I thought it was settled. Of course we’ll be married immediately after the war! I see no sense in waiting. I certainly am not going to wait to see how things are, how I’ll do, what my income will be – etc. You’ll just have to take a chance, darling. We’ll have a nucleus to start with – most important of which will be that I did practice in Salem once before and secondly – I am still a member of the staff at the Hospital.
Was glad to read you had received the books on England – particularly the ones concerning Sherborne. Was afraid they might hold out the latter because I was still in England when I mailed it.
Everything here going along swell. Was at the hospital again yesterday and again got plenty to do. Other advantages of being with the hospital are 1) Shower facilities and 2) Laundry – both of which I was doing without.
No mail yesterday – but maybe today. Keep hoping for that early finish to all this, sweetheart – and before we know it – it will all be over. Love to all –
|First Army Front Movement from 8 to 15 July 1944|
VIII Corps on the left, VII Corps in the middle, XIX Corps on the right
In the VII Corps zone, the 4th and 83d Divisions continued to shoulder along the Carentan-Périers highway, more and more aided by the pressure exerted from the east by the 9th Division. On 13 July, that unit had driven nearly to the important crossroads at les Champs-de-Losque. By 15 July, as a result of the hardest kind of fighting, the 4th and 83d were on a line just north of Raids and held the Sainteny hills which had been their main obstacle. But ahead of them the enemy still held strong defensive positions, and had shown no signs of making a voluntary withdrawal. The cost to VII Corps of getting some six square miles of ground along its peninsula had been high. From 9 to 16 July, the corps lost 4,800 men; by 15 July the three regiments of the 4th Division had suffered 2,300 casualties, including three battalion commanders and nine rifle company commanders.

* * *

ABOUT THIS TASK:
Continue the World War II text above, picking up after its final sentence.

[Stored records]
* * *

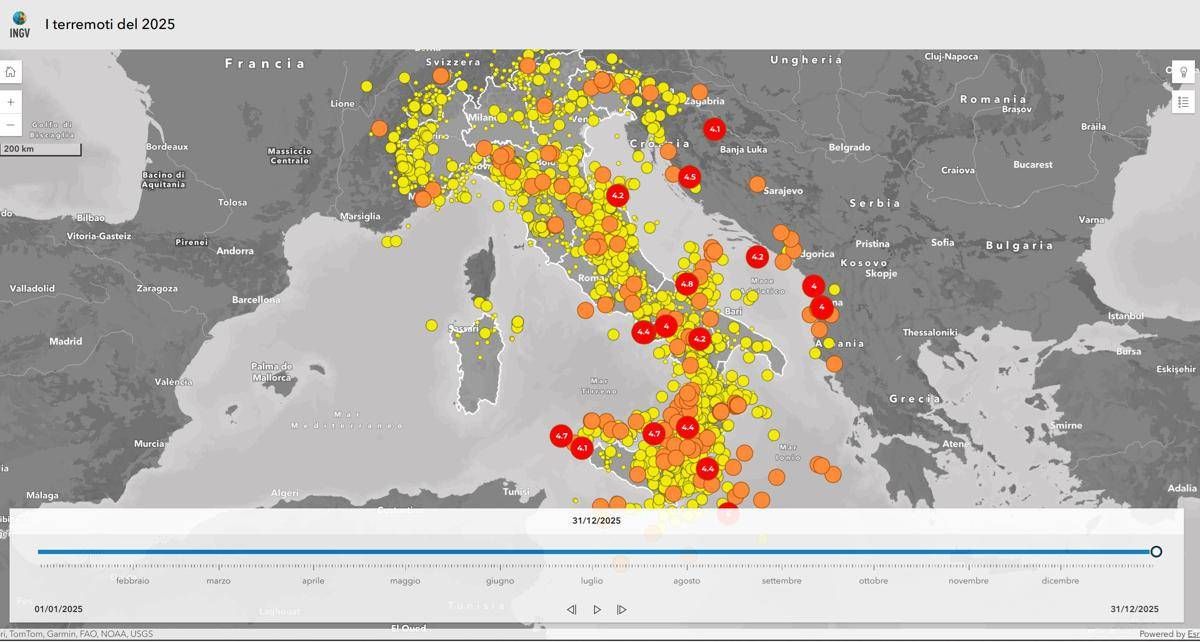The image size is (1200, 642).
Task: Click the 'novembre' mark on the timeline
Action: [968, 581]
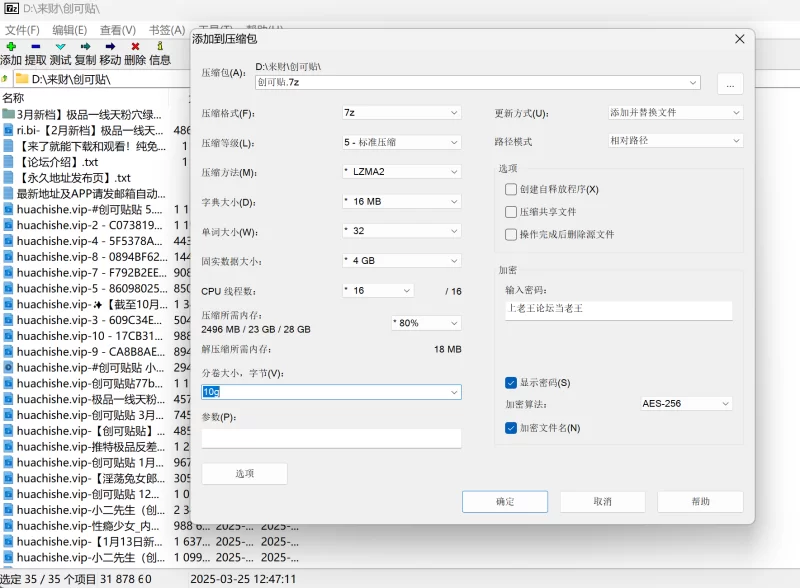
Task: Uncheck the show password (显示密码) checkbox
Action: click(x=511, y=382)
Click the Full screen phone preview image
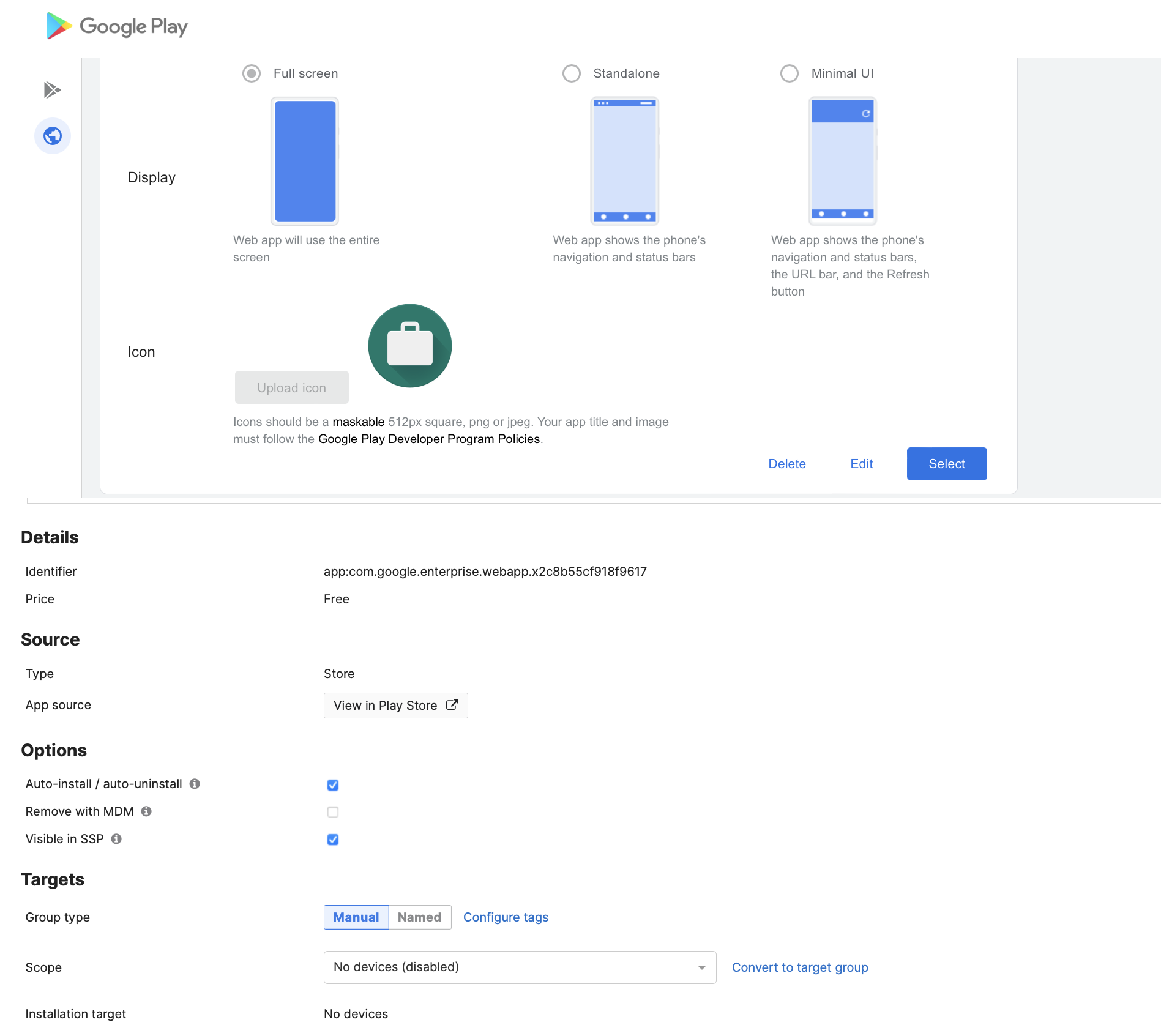This screenshot has height=1036, width=1161. click(x=305, y=161)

* * *

RESULT OF THIS TASK:
First Army now called a halt to the offensive west of the Taute River, holding VIII and VII Corps (except for the 9th Division) at the positions reached on 14-15 July. Definite plans for the major breakthrough, Operation Cobra, were being made, the outline plan having reached First Army on 13 July. While terrain and the enemy had halted the drive of the VII Corps, the attack did achieve some of it’s goals. By moving the front several miles south of Carentan it stabilized the area and prevented the Germans from shelling the town and the vital crossroads. Further it prevented the Germans from launching a counterattack in this area - considered the weakest on the entire front - and had inflicted serious losses on the Germans, losses they could not replace.
The Taute River, Normandy (in 2006)
The offensive which had been under way was to continue, but would aim at more modest objectives which would give suitable jump-off positions for Cobra. The primary goal became the ground along the St-Lô-Périers highway in front of the 9th and 30th Divisions. At the end of 15 July, the 30th Division was to come under VII Corps in order to coordinate the continuing offensive toward this area. The 4th and 83rd Divisions passed to the VIII Corps in a front-wide reorganization.
During the 12 days from 4 to 15 July, ammunition expenditure had been greater than at any other period during the first two months of First Army's campaign. This occurred during a period when control was being exercised and unrestricted firing was not permitted, when units were limited to one unit of fire for attack, one-half unit for each subsequent day of attack, and one-third for a "normal" day. But deeper and wider concentrations of fire than was ordinary had to be employed in hedgerow country to compensate for lack of observation. Stocks became low in certain types, particularly 105-mm howitzer, and strict rationing was established to restore the stocks for the coming operations.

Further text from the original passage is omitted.